La consommation d’énergie liée à l’usage du bâtiment est composée de systèmes techniques variés, notamment :
- le chauffage ;
- la climatisation ;
- l’éclairage artificiel ;
- la ventilation mécanique ;
- les équipements électriques ;
- et la production d’eau chaude.
Ces machines sont les résultats d’innovations rendues possibles en grande partie par l’extraction et l’utilisation des énergies fossiles et nécessitent toutes de l’énergie pour fonctionner. Elles constituent un écosystème dont nous dépendons pour moduler le confort intérieur de nos bâtiments. Néanmoins, comme tout objet technique, elles comportent des inconvénients en contrepartie des bénéfices qu’elles produisent, parmi lesquels :
- leur consommation d’énergie ;
- la dépendance à des matières rares et lointaines ;
- l’incertaine disponibilité de leurs composants pour leur réparation future ;
- l’effort de maintenance par une main d’œuvre qualifiée ;
- et le verrou contractuel, assurantiel et technique de l’exploitation qui leur est associé.
En outre, l’énergie tend aujourd’hui à se raréfier à la fois par une baisse de consommation des énergies fossiles, par l’intermittence des énergies renouvelables et décarbonées qui viendront les remplacer, et par un contexte global incertain. Réduire la demande en énergie des bâtiments est donc nécessaire pour éviter de dépendre d’une énergie rare et de plus en plus coûteuse, et agir dans le même temps pour baisser nos émissions de gaz à effet de serre.
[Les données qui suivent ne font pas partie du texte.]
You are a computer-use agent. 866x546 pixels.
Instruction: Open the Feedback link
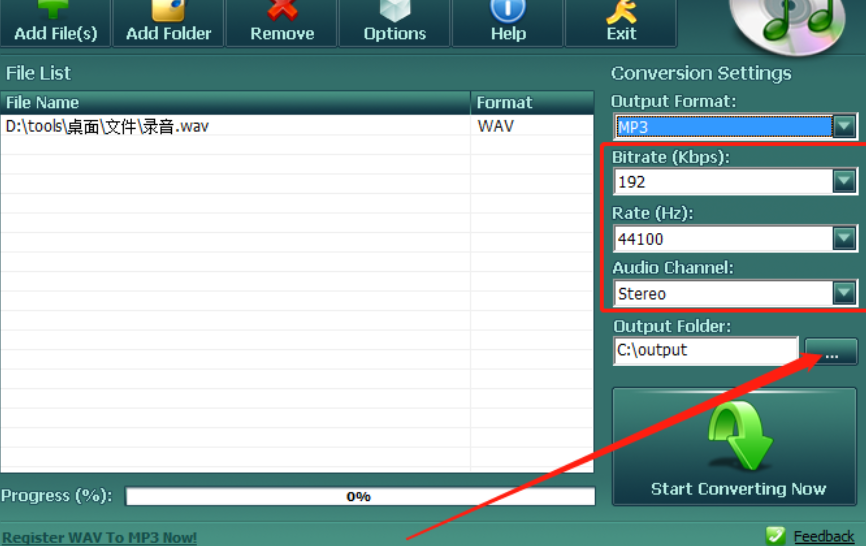click(x=824, y=537)
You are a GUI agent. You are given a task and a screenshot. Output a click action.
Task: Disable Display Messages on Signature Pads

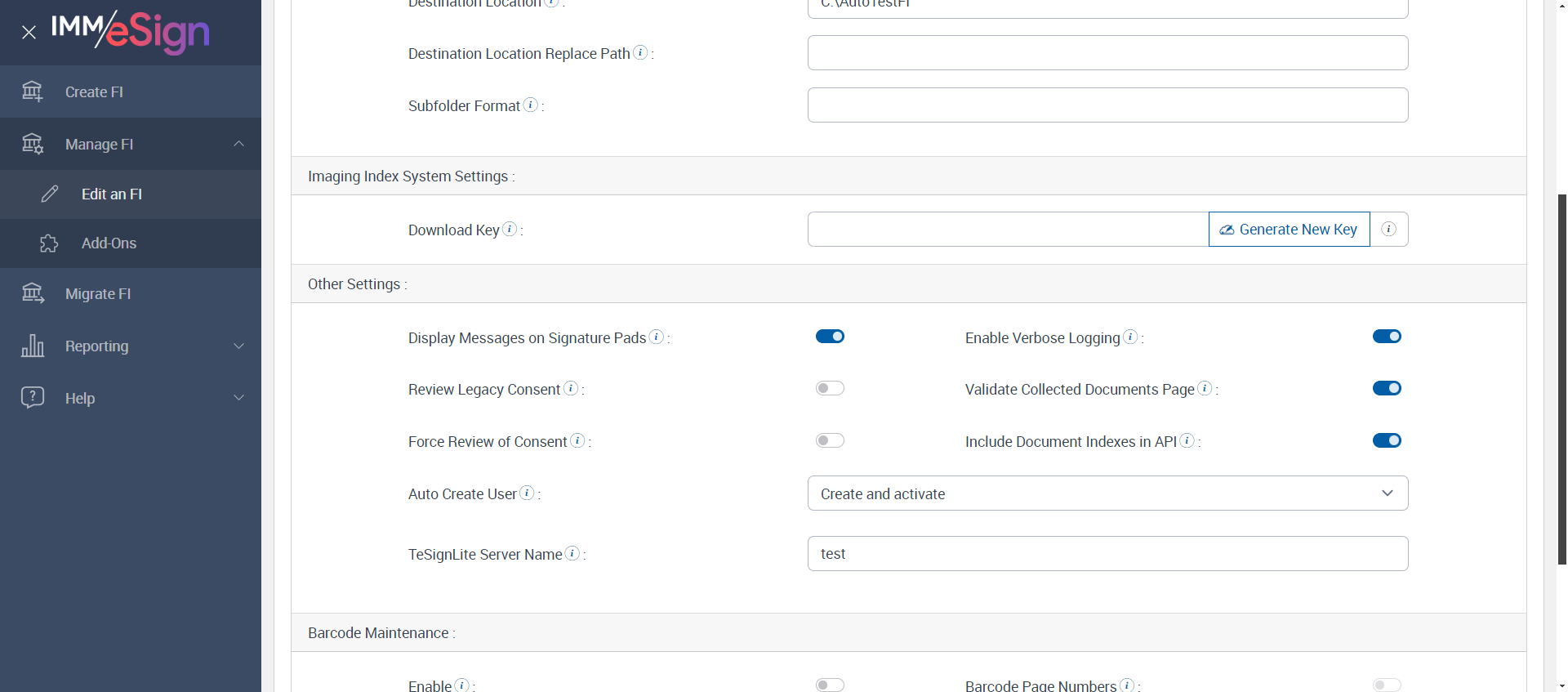[830, 337]
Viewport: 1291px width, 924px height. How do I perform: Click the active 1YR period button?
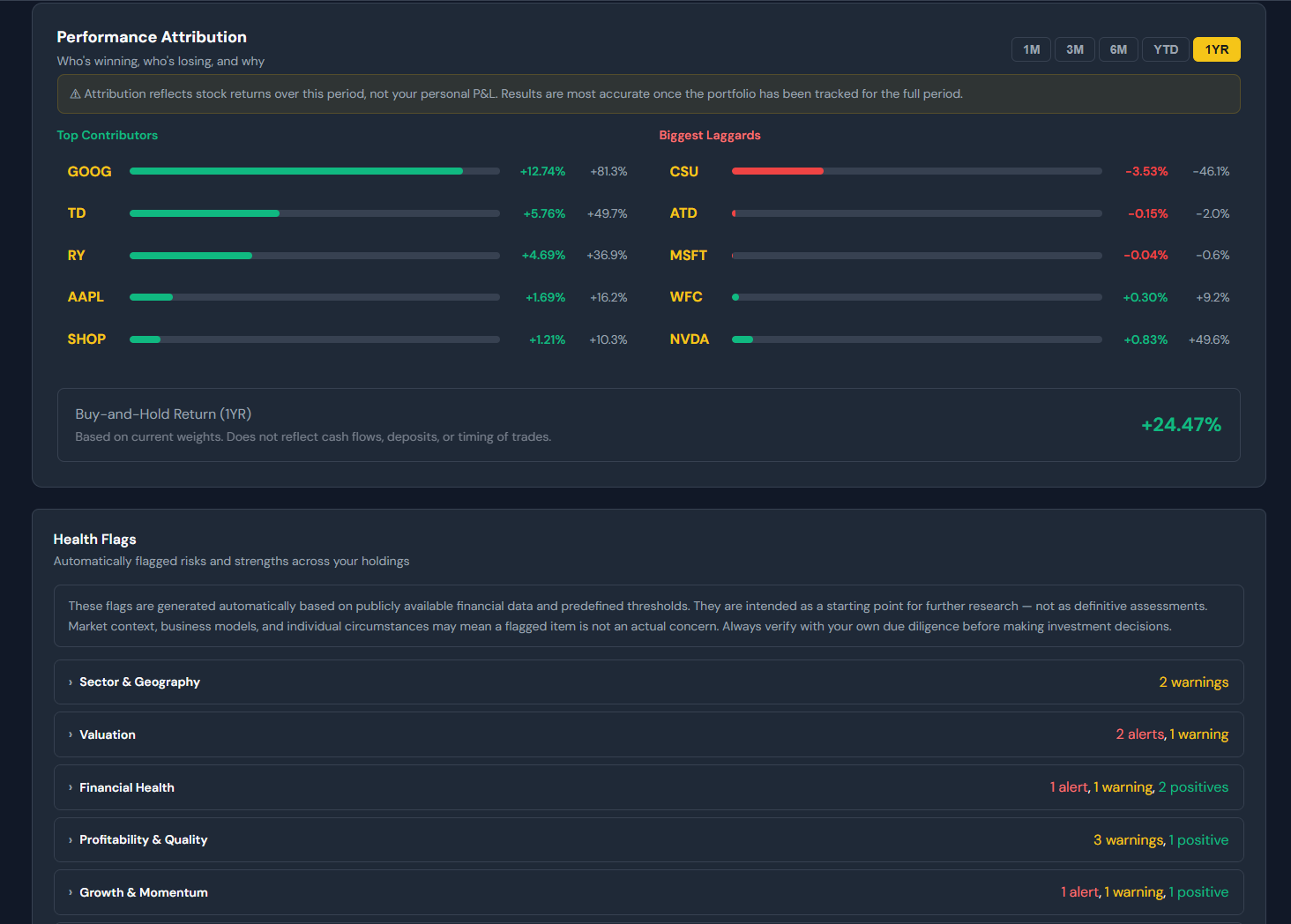tap(1216, 49)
Paradoxalement, ce sont ces mêmes dispositifs techniques complexes qui sont aujourd’hui pressentis pour répondre aux enjeux actuels du réchauffement climatique.
Dans ce contexte, nous avons en tant qu’architectes et concepteur·ices de bâtiments — neufs ou réhabilités — une responsabilité à prendre pour opérer des changements radicaux et sauvegarder autant que possible l’héritage construit que nous laisserons aux générations futures.
À rebours des solutions techniques actuellement mises en oeuvre, nous estimons qu’il est urgent de ré-actualiser des principes plus anciens de conception architecturale. Nous formulons ainsi l’hypothèse que des bâtiments réellement résilients seraient des bâtiments comportant un minimum de machines, où les usagèr·es auraient le savoir et la capacité de moduler les conditions environnementales par elleux-mêmes. Cette réflexion s’inscrit logiquement en continuité avec les travaux sur le bioclimatisme en architecture — théorisés au milieu du 20ème siècle par des architectes comme Víctor Olgyay — mais existant depuis l’émergence d’une architecture vernaculaire imaginée et construite en relation avec les conditions environnementales locales.
Dans notre pratique de maîtrise d’œuvre, nous sommes forcé·es de constater que certains principes du bioclimatisme — l’étude approfondie du climat local, l’orientation du bâti, le recours à la ventilation naturelle, l’expérimentation de low-techs, la conception de et avec l’environnement direct, la participation active des habitant·es — sont généralement considérés comme des pratiques incapables de maintenir un niveau de confort comparable à l’installation de machines réputées fournir un confort invariable et simple d’usage.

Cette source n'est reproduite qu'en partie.